Despite these conflicting views on course sequencing and quality, community college students in Connecticut tend to perform well when they transfer to the state universities and UConn, Mullane found in his study.
Mullane found that, in 2014, students who transferred to UConn with 60 or more credits had an 82% graduation rate, compared to the school’s 81% total graduation rate. A previous study Mullane did showed 62% of students who graduated from a regional Connecticut state university in 2014 had previously attended a Connecticut community college.
Mullane said the perception that community colleges course are of lower quality hinders transfer students.
“Part of the problem is a ‘myth’ that some core courses offered at the community colleges are not as rigorous as those at UConn and need to be repeated. That if students don’t retake certain classes that they won’t do well academically at that school. It is simply not true, and data from UConn proves that it isn’t true. Making students retake similar classes actually hurts their chances of attaining a bachelor’s degree,” Mullane wrote in response to a question.

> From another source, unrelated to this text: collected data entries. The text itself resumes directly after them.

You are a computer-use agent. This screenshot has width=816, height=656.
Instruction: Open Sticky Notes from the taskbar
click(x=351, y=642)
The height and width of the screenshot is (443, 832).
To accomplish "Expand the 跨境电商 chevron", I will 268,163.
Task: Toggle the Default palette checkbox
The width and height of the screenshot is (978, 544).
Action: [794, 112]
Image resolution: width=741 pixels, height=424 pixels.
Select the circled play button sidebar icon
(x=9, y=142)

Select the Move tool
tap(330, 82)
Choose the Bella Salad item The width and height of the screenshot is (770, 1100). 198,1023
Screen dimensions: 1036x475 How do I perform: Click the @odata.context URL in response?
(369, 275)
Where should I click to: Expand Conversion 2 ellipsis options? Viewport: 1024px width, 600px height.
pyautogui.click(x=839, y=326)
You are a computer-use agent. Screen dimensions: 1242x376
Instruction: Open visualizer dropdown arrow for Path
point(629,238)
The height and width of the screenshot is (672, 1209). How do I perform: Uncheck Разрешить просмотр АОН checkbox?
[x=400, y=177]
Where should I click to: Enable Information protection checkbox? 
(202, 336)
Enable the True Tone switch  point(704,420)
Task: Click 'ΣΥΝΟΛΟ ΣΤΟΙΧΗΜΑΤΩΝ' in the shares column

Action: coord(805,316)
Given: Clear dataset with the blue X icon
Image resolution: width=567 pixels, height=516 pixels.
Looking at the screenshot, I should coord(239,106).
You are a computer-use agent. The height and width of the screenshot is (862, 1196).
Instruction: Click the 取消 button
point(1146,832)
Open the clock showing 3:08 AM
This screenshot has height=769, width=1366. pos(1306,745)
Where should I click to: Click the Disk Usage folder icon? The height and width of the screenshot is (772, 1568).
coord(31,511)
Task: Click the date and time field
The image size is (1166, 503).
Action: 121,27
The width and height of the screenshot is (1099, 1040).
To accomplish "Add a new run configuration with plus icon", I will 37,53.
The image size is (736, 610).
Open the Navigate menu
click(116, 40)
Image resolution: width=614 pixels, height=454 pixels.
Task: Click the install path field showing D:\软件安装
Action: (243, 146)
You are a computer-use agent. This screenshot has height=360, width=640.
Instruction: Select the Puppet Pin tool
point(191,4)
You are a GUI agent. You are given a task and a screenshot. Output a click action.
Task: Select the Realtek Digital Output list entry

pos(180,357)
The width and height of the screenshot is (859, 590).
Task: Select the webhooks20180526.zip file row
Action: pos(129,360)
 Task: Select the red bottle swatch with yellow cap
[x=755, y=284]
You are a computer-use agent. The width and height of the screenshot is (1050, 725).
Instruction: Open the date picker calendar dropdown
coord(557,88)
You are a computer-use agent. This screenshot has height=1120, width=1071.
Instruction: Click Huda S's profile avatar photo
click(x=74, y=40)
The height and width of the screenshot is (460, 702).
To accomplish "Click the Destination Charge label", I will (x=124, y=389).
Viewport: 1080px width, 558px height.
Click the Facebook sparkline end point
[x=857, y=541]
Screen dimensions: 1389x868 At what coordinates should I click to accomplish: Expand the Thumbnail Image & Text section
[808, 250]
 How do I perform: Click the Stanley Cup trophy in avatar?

In addition to requiring the Regent’s approval, the transfer system will require a budget for compensating faculty, marketing the policy to students and maintaining a website for the degree program if it is to remain successful, Klucznik said. Faculty will have to meet yearly in case any changes to curriculum are made, or if any new degree pathways are requested.
According to Klucznik, nine transfer degree programs will be ready by the fall of 2016, and last week the Board of Regents adopted a reverse-transfer program that allows students to receive an associate’s degree after transferring from a community college to a state university and completing the requirements there.
Using an acronym for the transfer program, which is formally called the Transfer Articulation Pathway, Klucznik said, “We are pretty confident about TAP, especially about the commitment of the faculty and staff who understand how helpful it will be for students. If the system continues its commitment, we see no reason that we won’t see TAP pass that ‘finish line’.”